» Aim: Please count how many rows of the entries below contain the word "line", and give only that number.

Stored dataset entries:

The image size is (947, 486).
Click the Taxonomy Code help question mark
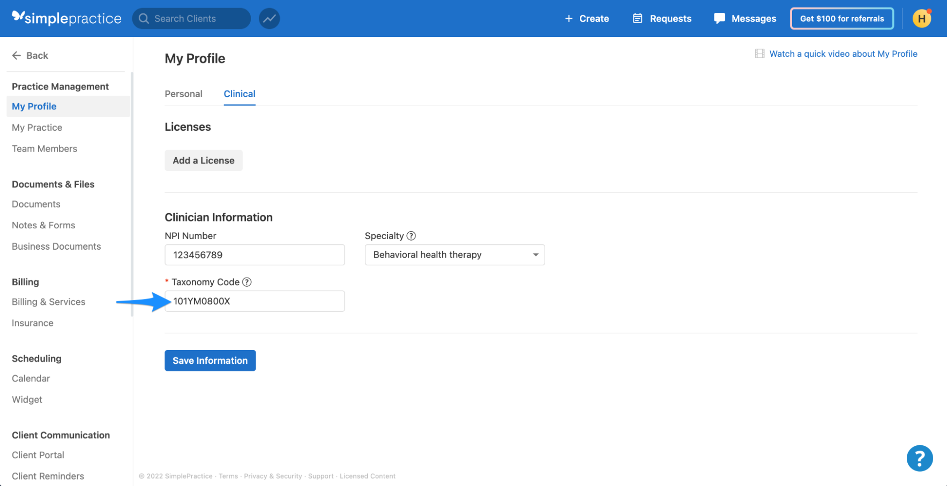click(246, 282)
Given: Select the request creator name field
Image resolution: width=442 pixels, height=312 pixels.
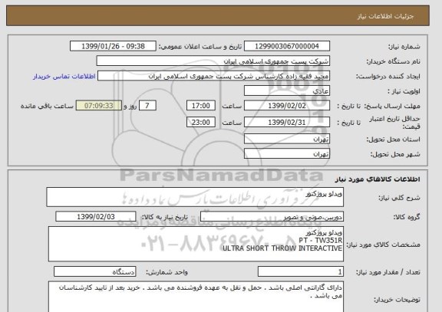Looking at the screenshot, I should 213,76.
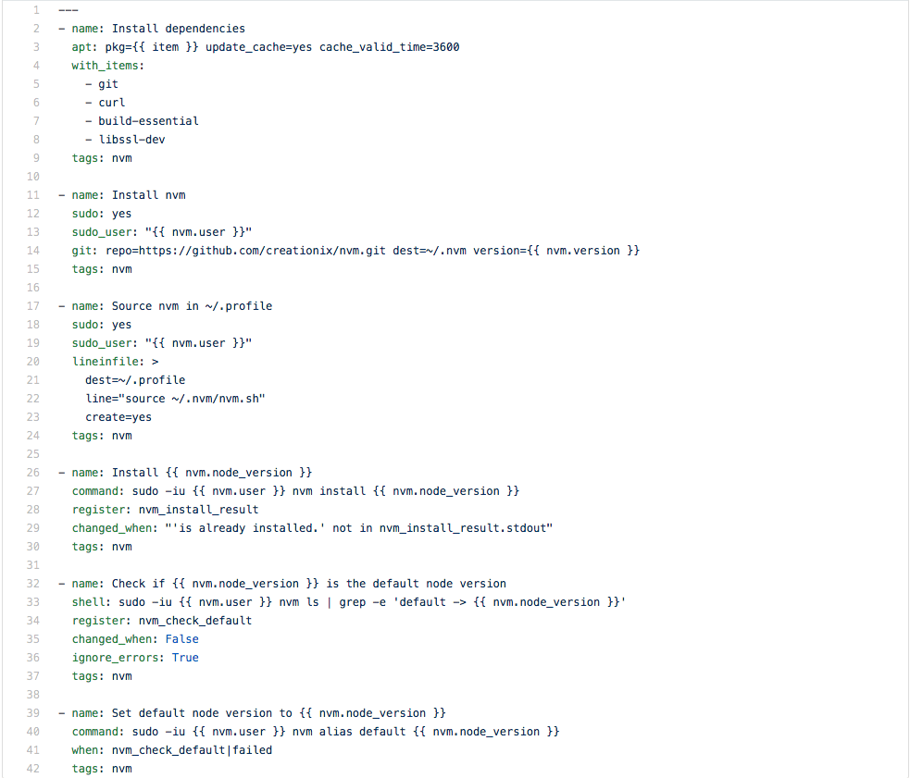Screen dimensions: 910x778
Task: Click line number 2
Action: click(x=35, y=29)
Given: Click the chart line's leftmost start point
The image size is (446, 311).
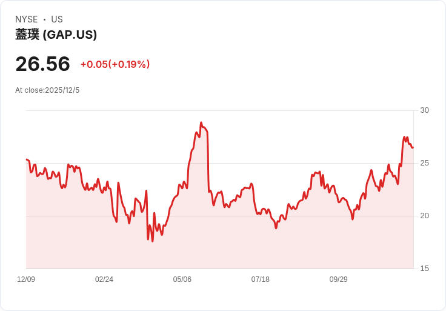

» Task answer: 2